Seth Adelsberger and Alex Ebstein are no strangers to the Baltimore art scene. They’ve lived in the city for the past 15 years and have been actively involved in its culture as students, visual artists, curators, and gallery owners. And for this, they’ve experienced firsthand the rise and fall of several artist live and work spaces that served as music venues and and galleries.
They lived in the H&H Arts Building for a solid decade, during what one might call its hey day, and five years of that was spent operating their gallery Nudashank there, one of a handful of gallery spaces inside the H&H that was open to the public.
These days, the public is not so lucky.
When it comes to the underground warehouse spaces that the Baltimore art scene has become known for, there’s not much around anymore.

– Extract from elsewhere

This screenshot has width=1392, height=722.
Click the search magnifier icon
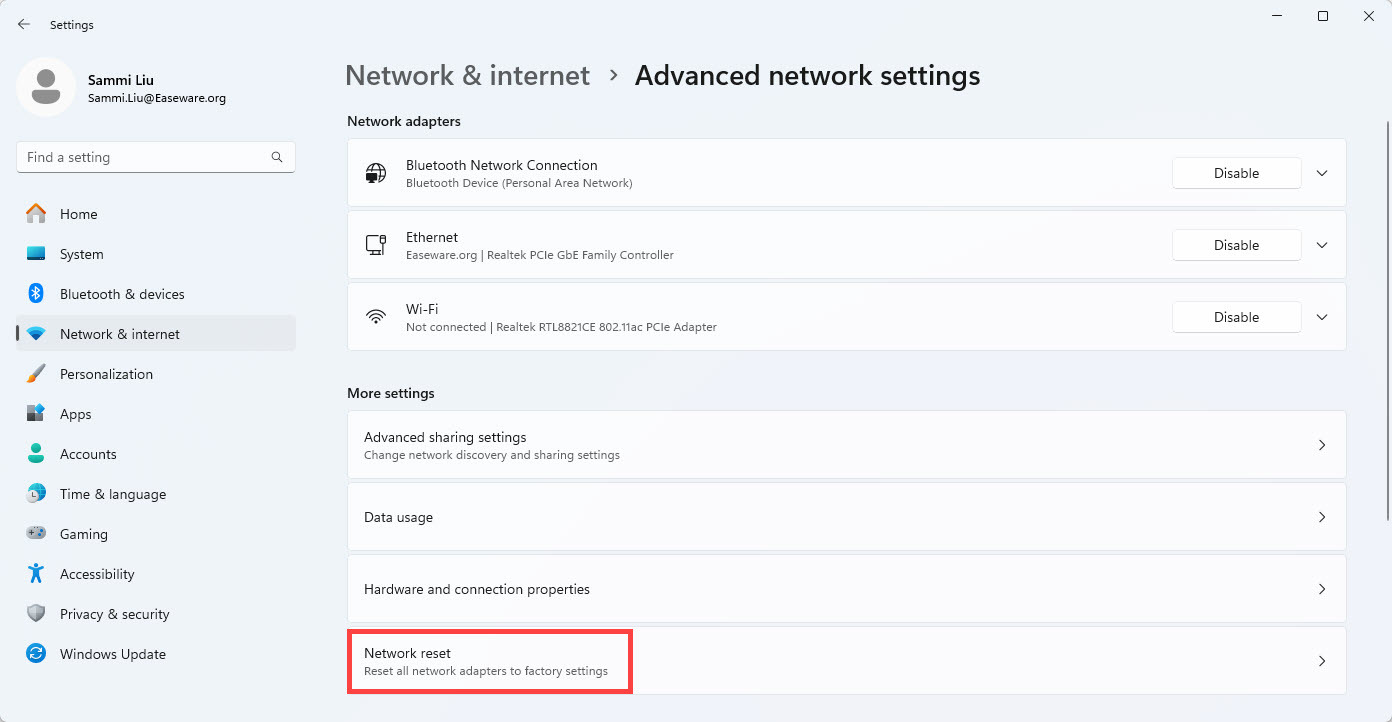coord(277,157)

The H&H—in all its DIY music and art scene glory—faded out, as did the famous Copycat building, home to eccentric artists (spawning such legends as Wham City, Dan Deacon, and Ed Schrader) and housing several experimental venues. The Bell Foundry—where artists lived, worked, and held events—was condemned in 2016 by the city. In early 2018, the Post Office Garage studios building was condemned, artists forced out during a frigid few days in January.
Adelsberger would’ve been among those kicked out of the Post Office building, had he not left his studio there just a few months before its shutdown to open a new gallery, studio, and framing workshop with his longtime partner and collaborator, Ebstein, on Park Avenue downtown.
“It was sinking a quarter-inch a year into 83,” Adelsberger says of the Post Office building, acknowledging that he unknowingly dodged a bullet but other artists weren’t so lucky. “It shows how precarious the art scene is—because it’s a DIY scene,” he goes on. “And there’s not much of a safety net.”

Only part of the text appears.